#### Zitierter Text

▼

Bericht an die Gesellschaft

Finanzbildung - Naspa 2019 - Bericht an die Gesellschaft

Finanzbildung

Kontinuität als Erfolgsrezept

Mit einer nachhaltigen und innovativen Geschäftsidee hat ein Team der Internatsschule Schloss Hansenberg, im vergangenen Jahr den Deutschen Gründerpreis für Schüler gewonnen. Nicht der erste Erfolg: Das Oberstufengymnasium in Geisenheim im Rheingau ist seit vielen Jahren vorne mit dabei. Wirtschaftslehrer Paul Rauh erklärt, warum die Schülerinnen und Schüler so gut sind – und was die Naspa mit Ihren Coaches dazu beiträgt.

Fußballfans erinnern sich vielleicht noch an ein berühmtes Zitat des ehemaligen englischen Nationalspielers Gary Lineker. Fußball, sagte der einmal, sei im Grunde „ein ganz einfaches Spiel: 22 Spieler jagen für 90 Minuten nach dem Ball, und am Ende gewinnen die Deutschen“. Für den Deutschen Gründerpreis ließe sich Ähnliches behaupten. Viele hochmotivierte Schülerteams in Deutschland präsentieren beim Deutschen Gründerpreis interessante Gründungsideen. Und am Ende gehört die Internatsschule Hansenberg regelmäßig zu den TopTen- Preisträgern.

▲

#### Bereitgestellte Daten
▼

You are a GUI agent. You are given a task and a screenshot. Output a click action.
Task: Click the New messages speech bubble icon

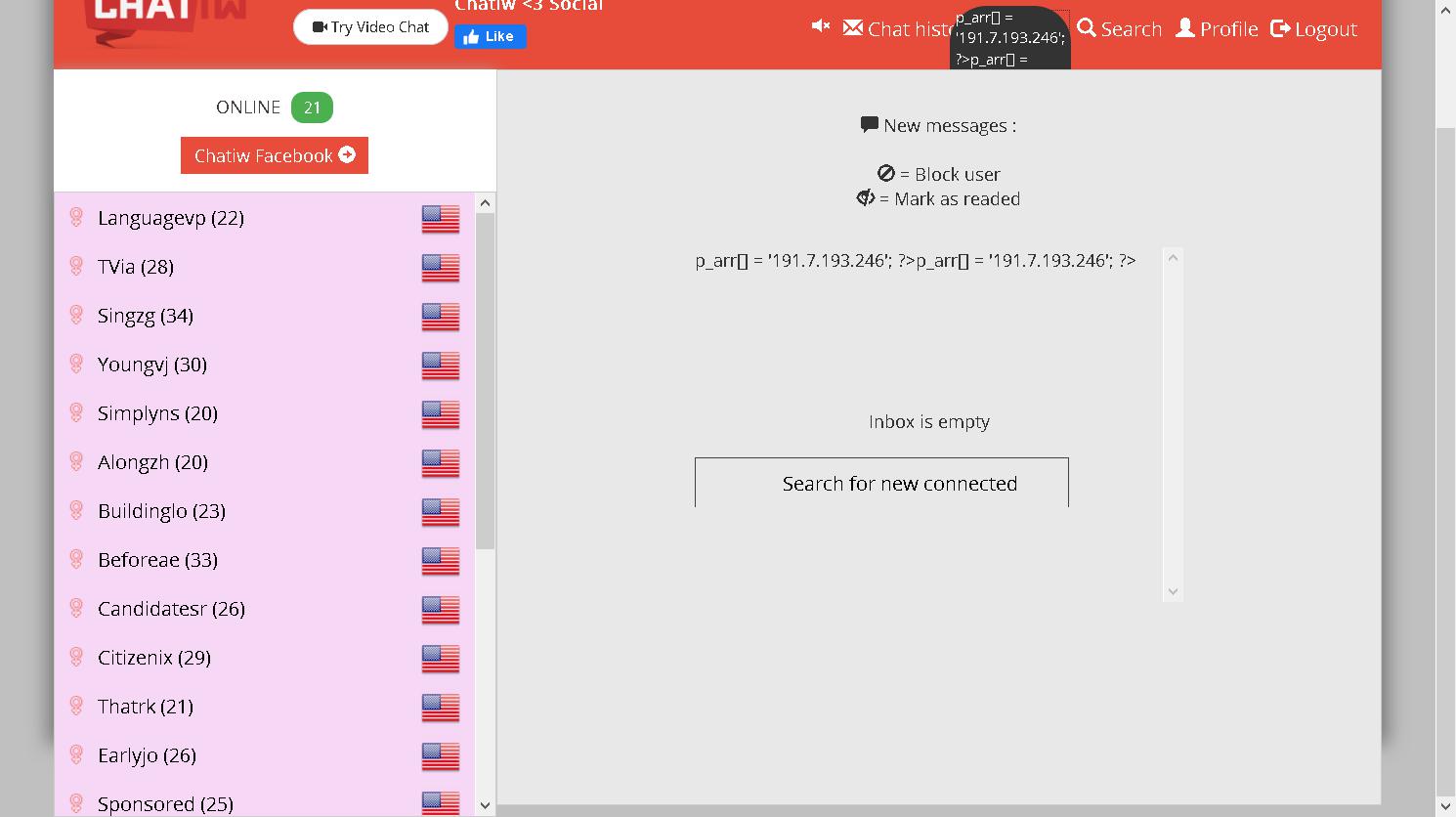(x=868, y=124)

▲

#### Zielvorgabe 1
Wo befindet sich laut zitiertem Text das Oberstufengymnasium, dessen Team den Deutschen Gründerpreis für Schüler gewonnen hat?
#### Zielvorgabe 2
Entnehmen Sie dem zitierten Text wortgetreu die Passage zwischen „Finanzbildung - Naspa“ und „Coaches dazu beiträgt.“, beide Grenzen eingeschlossen.

#### Vollständige Ausgabe 1
In Geisenheim im Rheingau.

#### Vollständige Ausgabe 2
Finanzbildung - Naspa 2019 - Bericht an die Gesellschaft

Finanzbildung

Kontinuität als Erfolgsrezept

Mit einer nachhaltigen und innovativen Geschäftsidee hat ein Team der Internatsschule Schloss Hansenberg, im vergangenen Jahr den Deutschen Gründerpreis für Schüler gewonnen. Nicht der erste Erfolg: Das Oberstufengymnasium in Geisenheim im Rheingau ist seit vielen Jahren vorne mit dabei. Wirtschaftslehrer Paul Rauh erklärt, warum die Schülerinnen und Schüler so gut sind – und was die Naspa mit Ihren Coaches dazu beiträgt.